Chair of the King County Council
- In office January 1, 1996 – January 1, 1998
- Preceded by: Kent Pullen
- Succeeded by: C. Louise Miller

Member of the King County Council
- In office January 1, 1994 – January 1, 2016
- Preceded by: Constituency established
- Succeeded by: Claudia Balducci
- Constituency: 11th district (1994–2006) 6th district (2006–2016)

Personal details
- Born: 1945 or 1946 (age 79–80)
- Political party: Republican
- Spouse: Ed Springman

= Jane Hague =

American politician (born 1945 or 1946)

Jane F. Hague (born 1945 or 1946) is an American politician who served as a member of the King County Council in Washington state in the United States. She represented District 6, which encompasses the cities and towns of Beaux Arts, Bellevue, Clyde Hill, Hunts Point, Kirkland, Medina, Mercer Island, Redmond, Yarrow Point, and Woodinville.

==Career==
Hague was first elected to the council in 1994 as a Republican during the merger of Metro with King County Government. In 1996 she was elected Chair.

Prior to 2007 Hague was easily reelected four times with little or no opposition. In 2007, she won reelection in that year's council election with 57-percent of the vote, running against a perennial candidate she outspent $433,000 to $35,000. In 2015, she was defeated for reelection by Claudia Balducci.

Hague served as Vice Chair of the Council.

==Personal life==
Hague lives in Bellevue and is married to businessman and civic leader Ed Springman.

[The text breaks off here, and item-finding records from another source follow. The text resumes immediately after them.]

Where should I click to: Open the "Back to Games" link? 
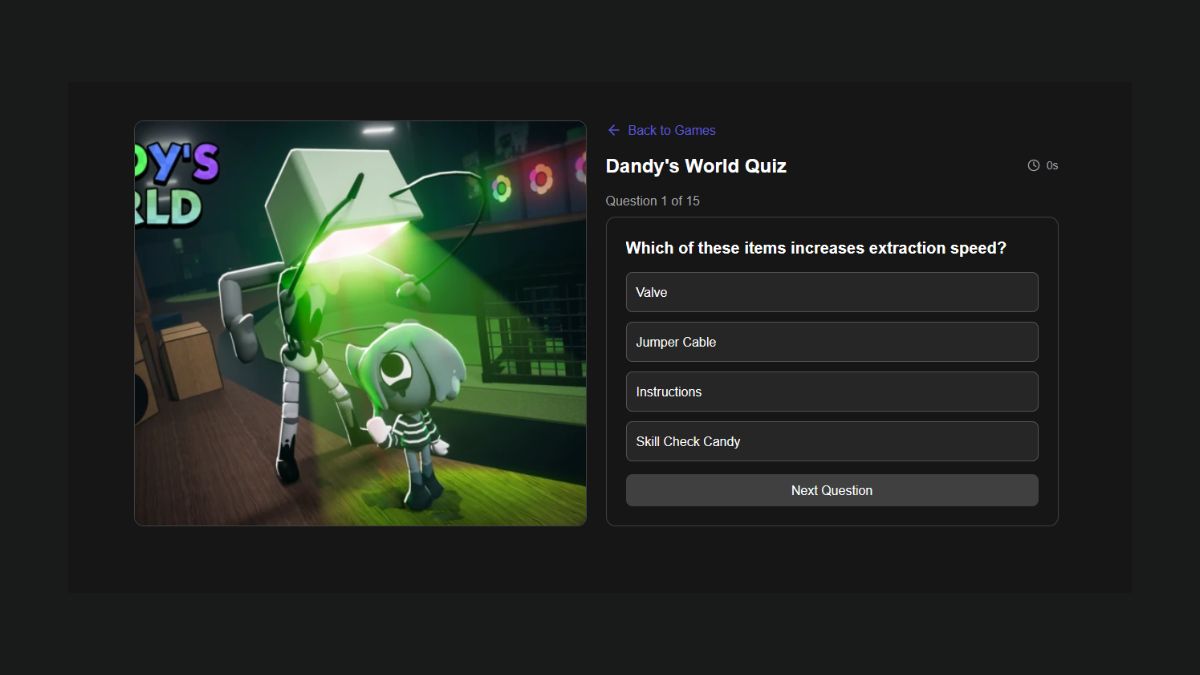[671, 130]
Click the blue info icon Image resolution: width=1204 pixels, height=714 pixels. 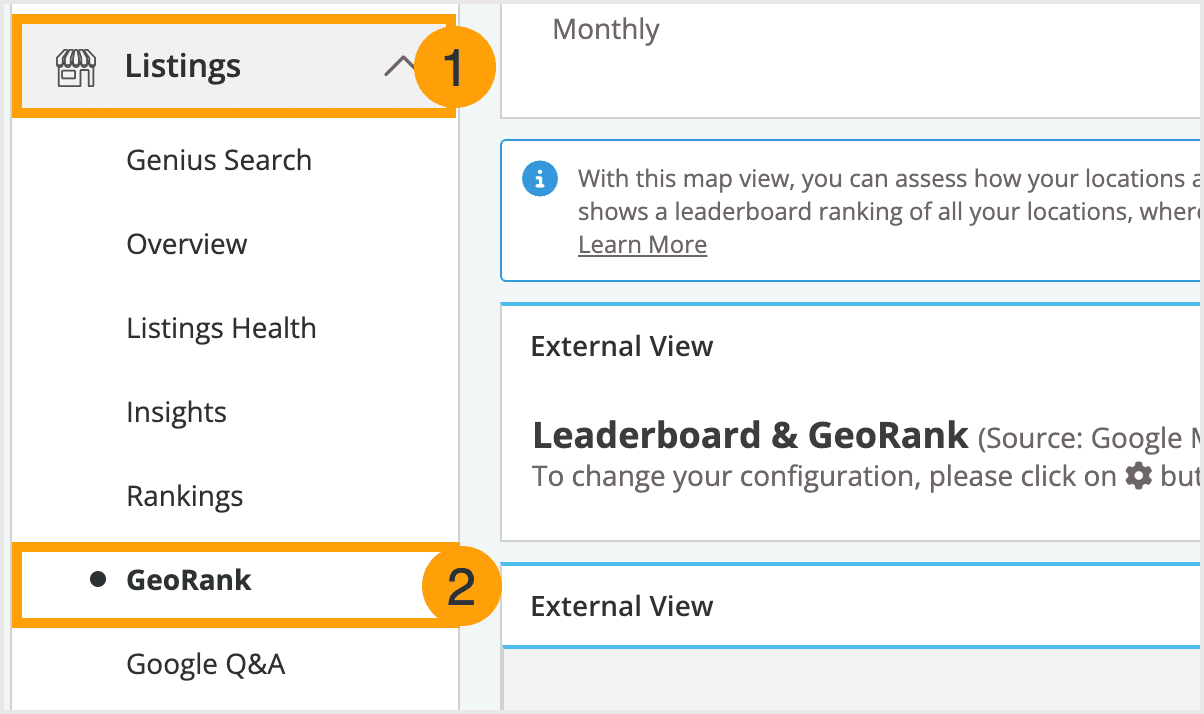[x=540, y=180]
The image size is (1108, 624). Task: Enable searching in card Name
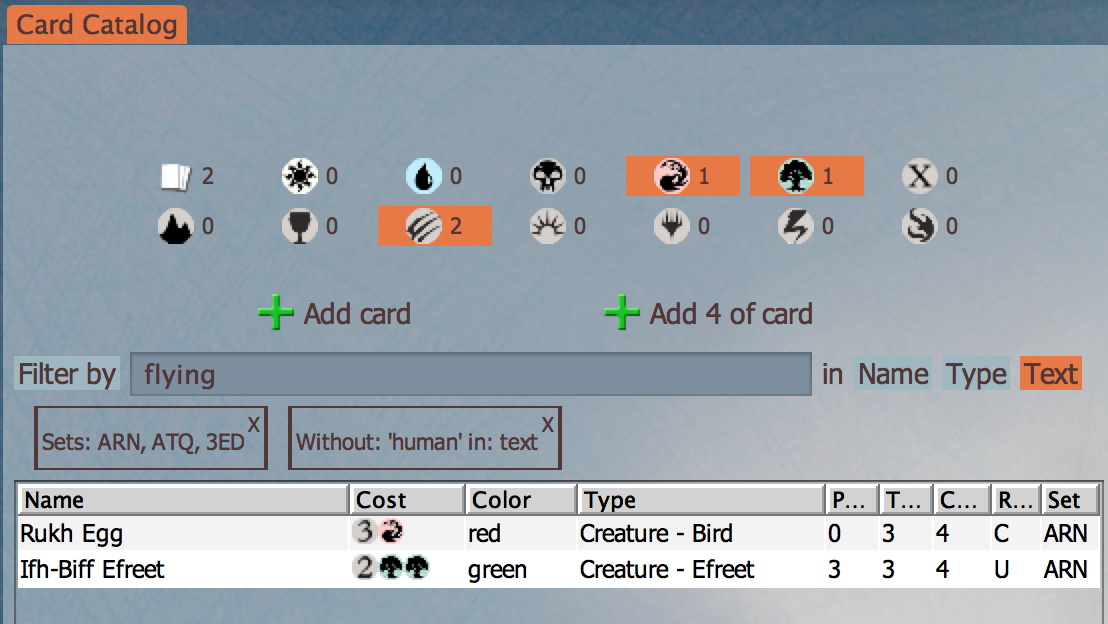893,374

She enjoys cycling, skiing, and mountain climbing. Prior to joining the Council she served as the Manager of Records and Elections for King County, and was an elected member of the Bellevue City Council. She has been on the King County Boys and Girls Club Board of Directors (1999–2009), elected President of the National Association of Counties (2000–2001), and was one of the founding Board of Directors for Sound Transit (1996–2002). In June 2007, she was cited for suspicion of Driving under influence. She pleaded guilty to a lesser charge and publicly apologized to her constituents, fellow council members, and police.

== Awards ==
- 2013 Norm Maleng Award. Presented by LifeWire.